The three pillars of observability
I like to describe the observability tool chest as a three-legged stool, where each leg is as important as the other in keeping the stool upright. In other words, the three legs work together to provide the information we need.
The “pedestrian” piece of observability, logging, can often be full of unimportant information that you need to sift through in order to get to the gems. Structuring your logs from the get-go helps ensure that when you need certain information, you can find it quickly—and it can be ingested and analyzed by other observability tools.
Next up, metrics, the “science” piece of observability that includes precise, meaningful, and valuable measurements of things you know you want to know (e.g., response time). While metrics are easy to visualize, it is also easy to lose context of or have too many of them, so it’s important to be thoughtful and intentional when deciding which metrics to track.
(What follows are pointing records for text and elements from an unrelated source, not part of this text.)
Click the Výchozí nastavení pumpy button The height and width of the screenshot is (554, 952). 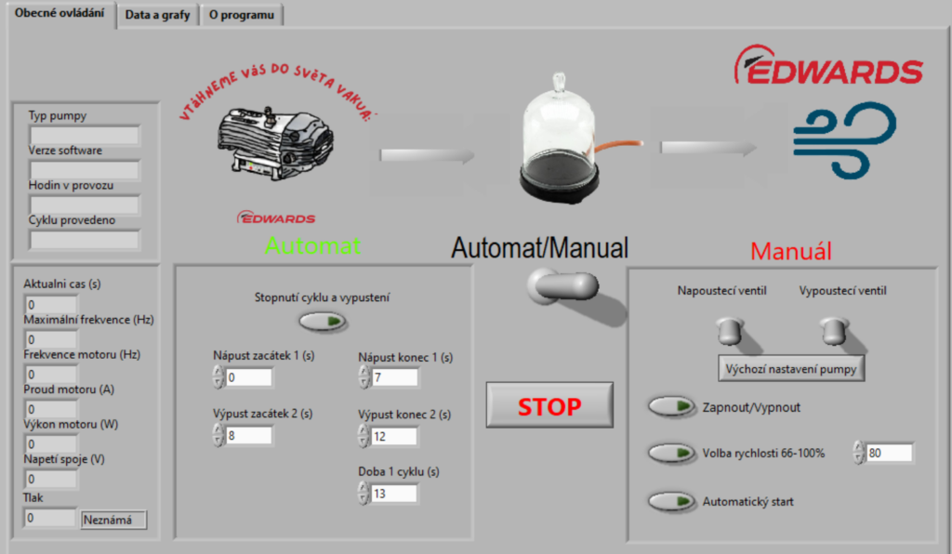(x=792, y=368)
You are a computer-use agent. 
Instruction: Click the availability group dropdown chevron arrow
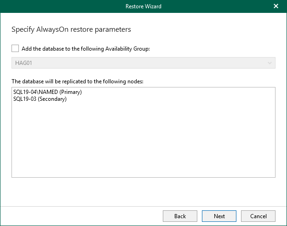[x=270, y=63]
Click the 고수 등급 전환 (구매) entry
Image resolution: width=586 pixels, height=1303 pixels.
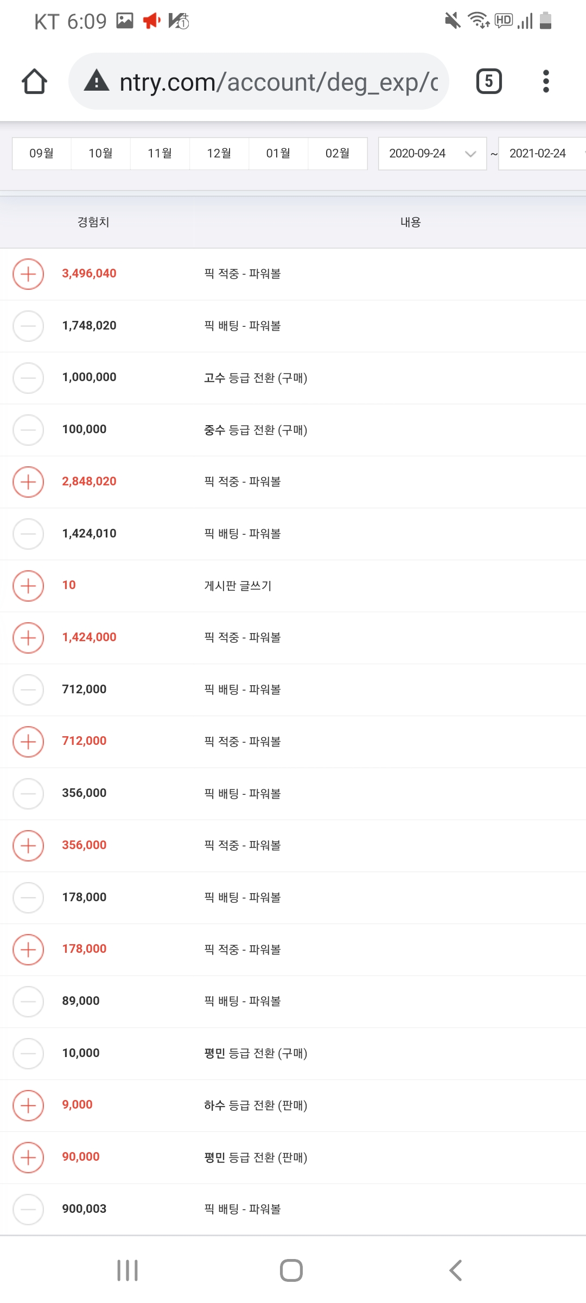coord(256,378)
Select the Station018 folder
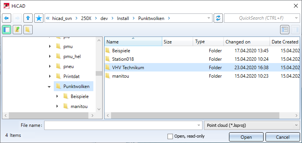Image resolution: width=302 pixels, height=143 pixels. (202, 59)
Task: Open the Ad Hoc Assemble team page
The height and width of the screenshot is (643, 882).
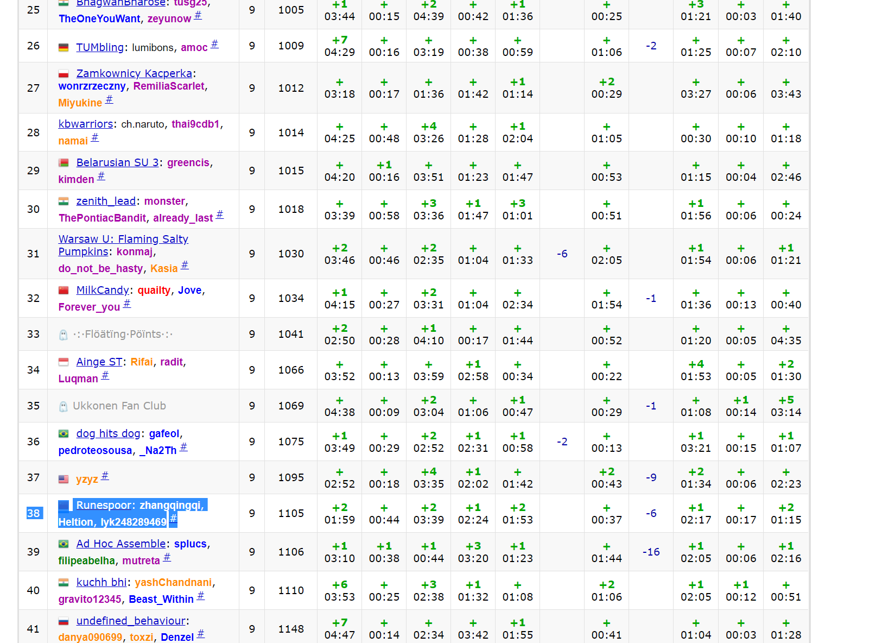Action: point(120,544)
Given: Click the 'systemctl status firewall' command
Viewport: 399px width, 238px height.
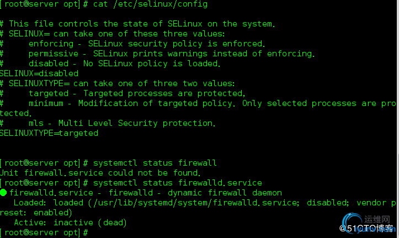Looking at the screenshot, I should click(x=155, y=163).
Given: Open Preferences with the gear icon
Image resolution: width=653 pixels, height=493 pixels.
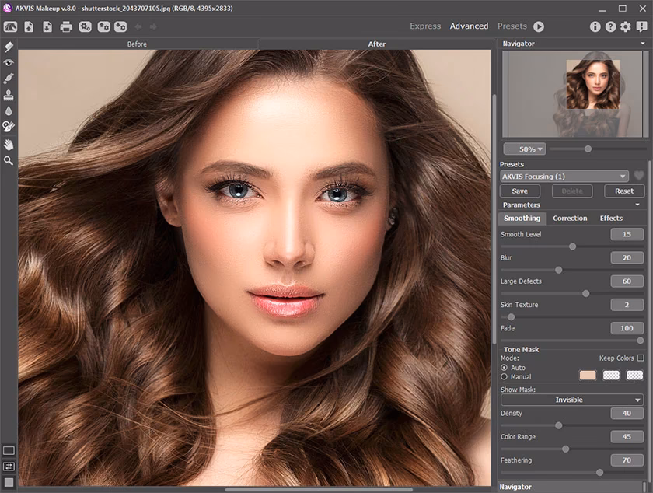Looking at the screenshot, I should [x=626, y=26].
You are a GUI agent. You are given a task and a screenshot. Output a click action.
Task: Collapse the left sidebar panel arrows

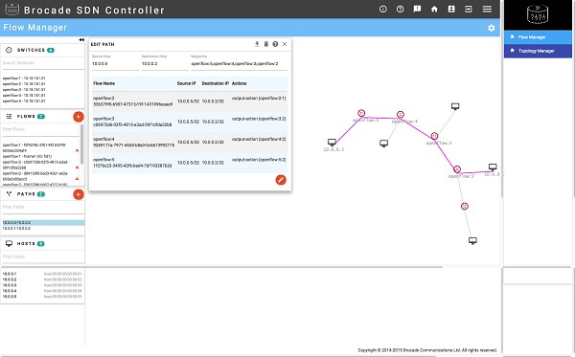81,39
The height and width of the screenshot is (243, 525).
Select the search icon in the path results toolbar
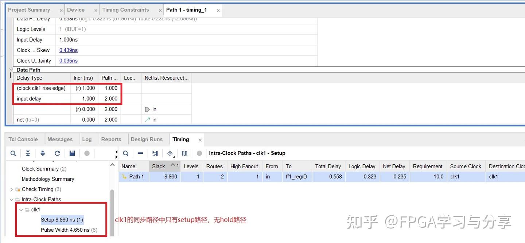pos(125,153)
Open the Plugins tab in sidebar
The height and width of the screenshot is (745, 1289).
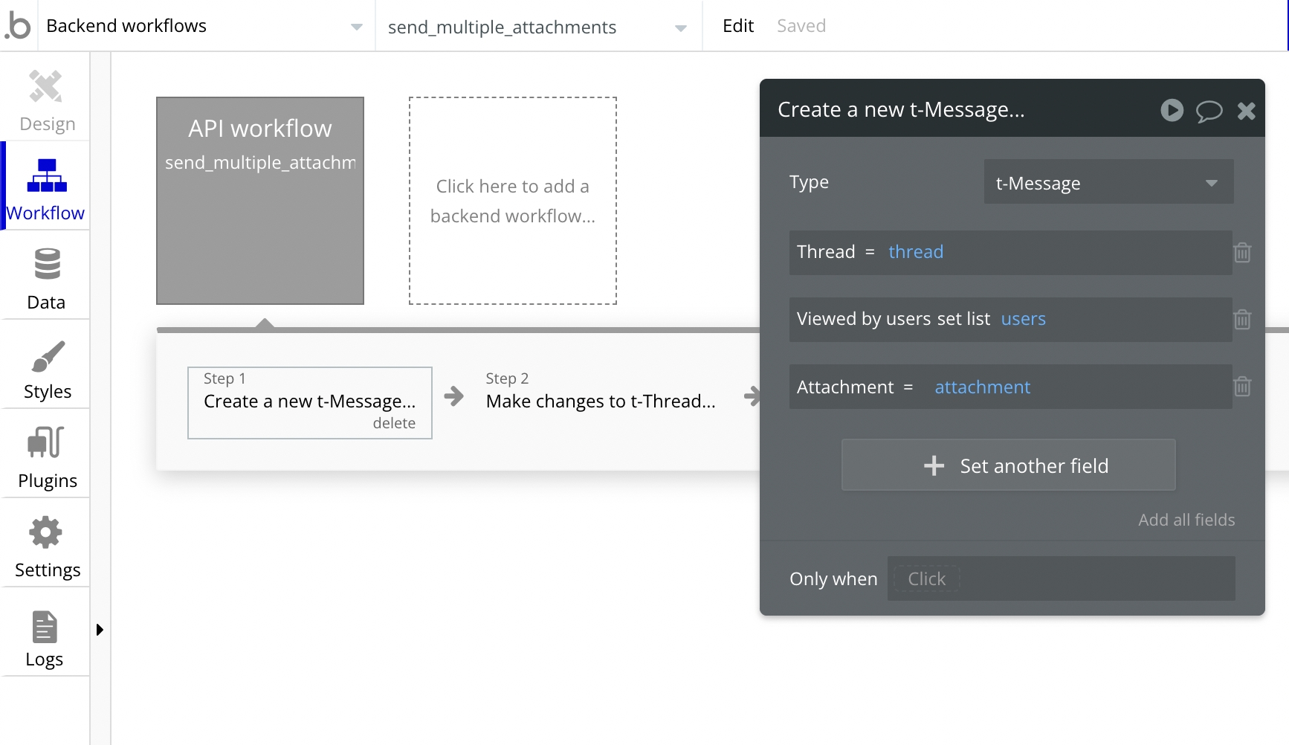point(47,457)
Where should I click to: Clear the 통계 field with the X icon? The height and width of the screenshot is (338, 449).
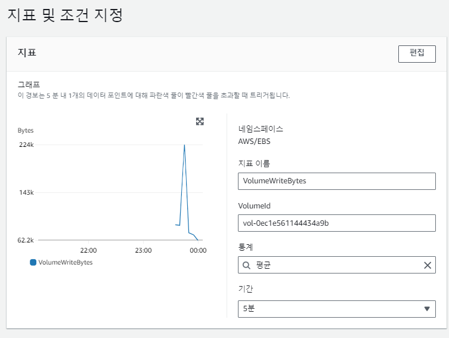(427, 265)
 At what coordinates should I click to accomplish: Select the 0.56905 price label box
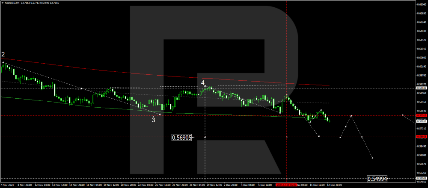pos(182,137)
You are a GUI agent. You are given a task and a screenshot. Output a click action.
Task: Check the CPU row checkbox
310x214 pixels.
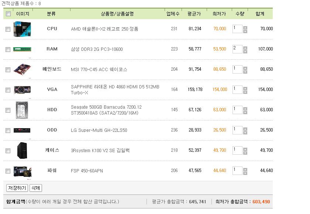pyautogui.click(x=8, y=29)
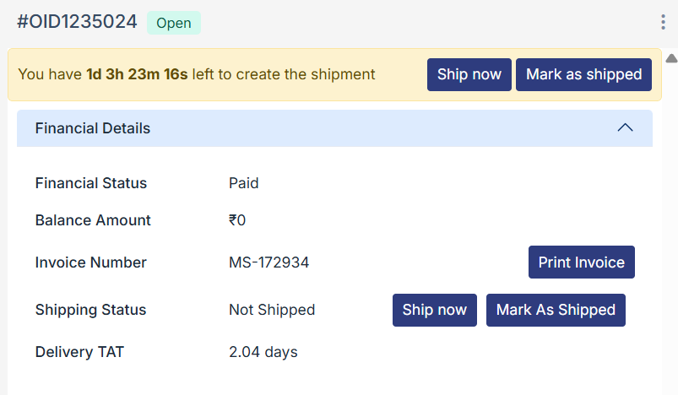Click the shipment countdown timer text

tap(137, 74)
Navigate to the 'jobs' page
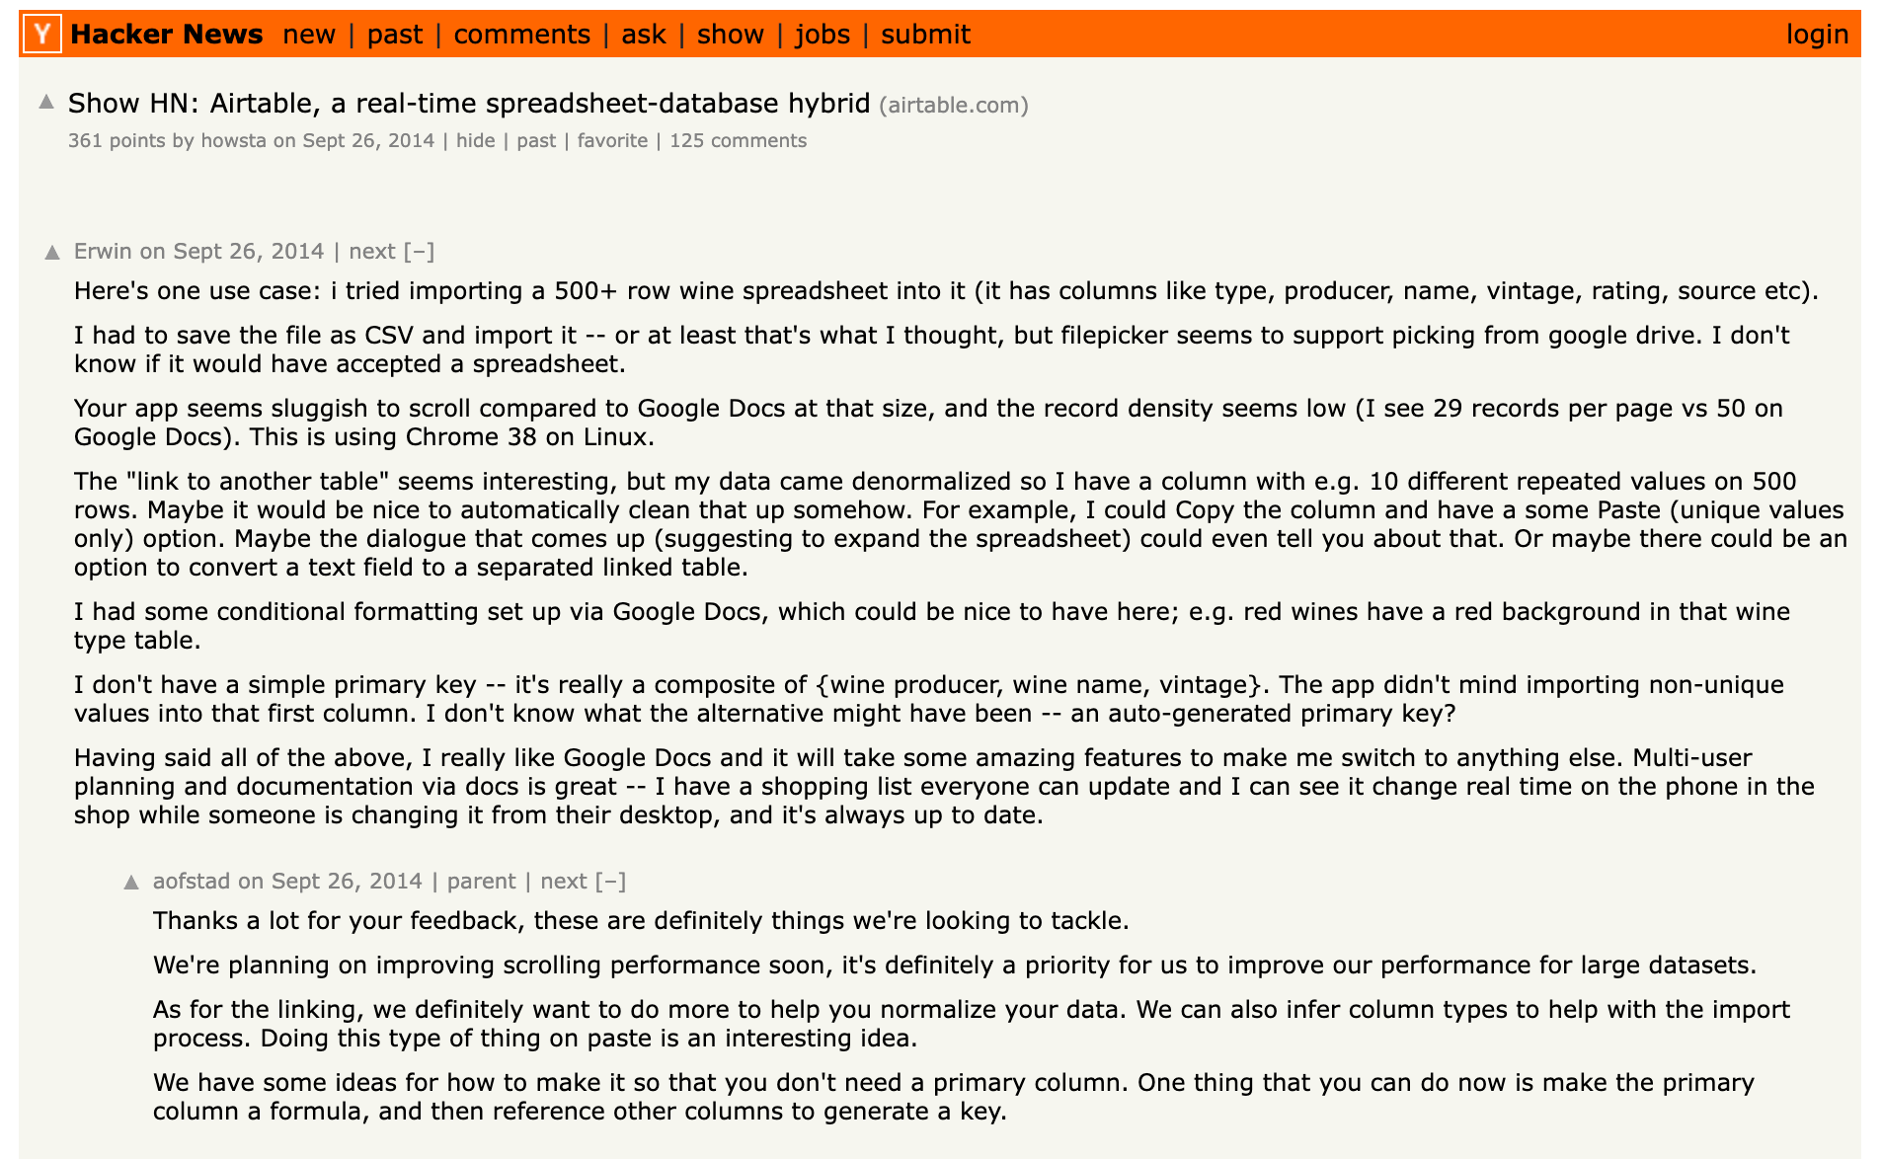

And finally, we come to the “magic” piece of observability that illuminates what is really happening in your code: traces and spans. While a trace is a group of events that happen over time, each of those individual events is a span. And each span contains specific values: what it is (name), when it happened (time), where it came from (source), and, most importantly, why it happened—the cause. This is where the rubber meets the road and you can start to debug or fix the problem.
Where to start?
If you’ve read this far, you’re likely saying to yourself, “Now I know how to get all this observability data, but once I have it, what do I do with it? How do I make use of it and get value from it?” I won’t lie—it can be a bit daunting to suddenly have thousands of metrics and tons of tracing information. But there are plenty of open source tools to get you started and, if you have the budget for them, some really rich observability tools, like the one from SignalFx, that can really up your observability game.
One thought I want to leave you with is that observability isn’t just an IT thing; it can become a culture. This cultural adoption means leveraging observability and reinforcing the mental models it affords wherever possible. For example, you can use observability data to illustrate a system function for new hires. You can also leverage investigative techniques when verifying new behavior, like a feature change. When you look at observability as a company-wide investment, rather than an IT-specific one, its value is virtually impossible to ignore.